For 95% confidence with $n - 1 = 6$ degrees of freedom, $t_{α / 2}$ equals 2.447 (see the $t$ table in Appendix Table D). Using these values,

$\begin{array}{l} lower bound & = & {\bar{x}}_{d} - t_{α / 2} (s_{d} / \sqrt{n}) \\ = & 14 - (2.447) (2.3805 / \sqrt{7}) \\ \approx & 14 - 2.2017 = 11.7983 \\ upper bound & = & {\bar{x}}_{d} + t_{α / 2} (s_{d} / \sqrt{n}) \\ = & 14 + (2.447) (2.3805 / \sqrt{7}) \\ \approx & 14 + 2.2017 = 16.2017 \end{array}$

We are 95% confident that the population mean of the differences between quiz scores before and after visiting the Math Center lies between 11.7983 points and 16.2017 points.
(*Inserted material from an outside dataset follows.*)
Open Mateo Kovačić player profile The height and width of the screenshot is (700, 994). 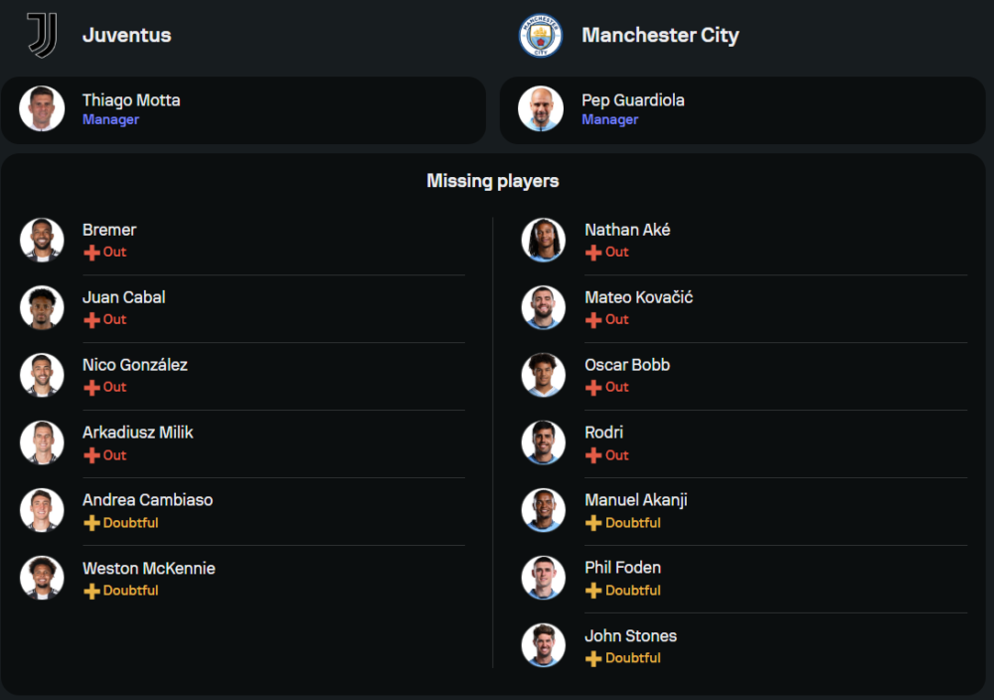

If no mean change in the quiz scores occurred, the difference would be 0, which is not in this confidence interval. Thus, we have evidence that the Math Center tutoring leads to a significant change in the mean quiz scores, with 95% confidence.

NOW YOU CAN DO

Exercises 21–26.

YOUR TURN#3

For the set of (after – before) English quiz score differences in Table 2 (page 578), construct a 90% $t$ confidence interval for the population mean of the differences in the English quiz scores.

(The solution is shown in Appendix A.)

4 Use a $t$ Interval for $μ_{d}$ to Perform $t$ Tests About $μ_{d}$

Given a $100 (1 - α) %$ $t$ confidence interval for $μ_{d}$ , we may perform two-tailed $t$ tests for various values of $μ_{d}$ , just as we did for the single sample case in Section 9.4. The methodology is the same: if a certain value for $μ_{d}$ lies outside the $100 (1 - α) %$ $t$ confidence interval for $μ_{d}$ , then the null hypothesis specifying this value for $μ_{d}$ would be rejected. Otherwise it would not be rejected.

EXAMPLE 6 Using a $t$ interval for $μ_{d}$ to perform $t$ tests about $μ_{d}$

Example 5 provided a 95% $t$ confidence interval for the population mean of the differences between quiz scores before and after visiting the Math Center as (11.7983, 16.2017). Test, using level of significance $α = 0.05$ , whether the population mean of the differences between quiz scores before and after visiting the Math Center differs from these values: (a) 15 points, (b) 16 points, (c) 17 points.

Page 584

Solution

We state the hypotheses and determine if each proposed value $μ_{0}$ lies inside or outside of the $t$ confidence interval (11.7983, 16.2017).

$\begin{matrix} H_{0} : μ_{d} = 15 & versus & H_{a} : μ_{d} \neq 15 \end{matrix}$

$μ_{0} = 15$ lies inside the interval (11.7983, 16.2017), so we do not reject $H_{0}$ (Figure 3).
$\begin{matrix} H_{0} : μ_{d} = 16 & versus & H_{a} : μ_{d} \neq 16 \end{matrix}$

$μ_{0} = 16$ lies inside the interval, so we do not reject $H_{0}$ .
$\begin{matrix} H_{0} : μ_{d} = 17 & versus & H_{a} : μ_{d} \neq 17 \end{matrix}$

$μ_{0} = 17$ lies outside the interval, so we reject $H_{0}$ .

FIGURE 3 Reject $H_{0}$ for values of $μ_{d}$ that lie outside the $t$ confidence interval.

NOW YOU CAN DO

Exercises 27–30.

YOUR TURN#4

Use the 90% confidence interval you made for the population mean of the differences in the English quiz scores in the Your Turn #3 to test, using level of significance $α = 0.10$ , whether the population $μ_{d}$ differs from these values: (a) 2 points, (b) 5.6 points, (c) 5.7 points.

(The solutions are shown in Appendix A.)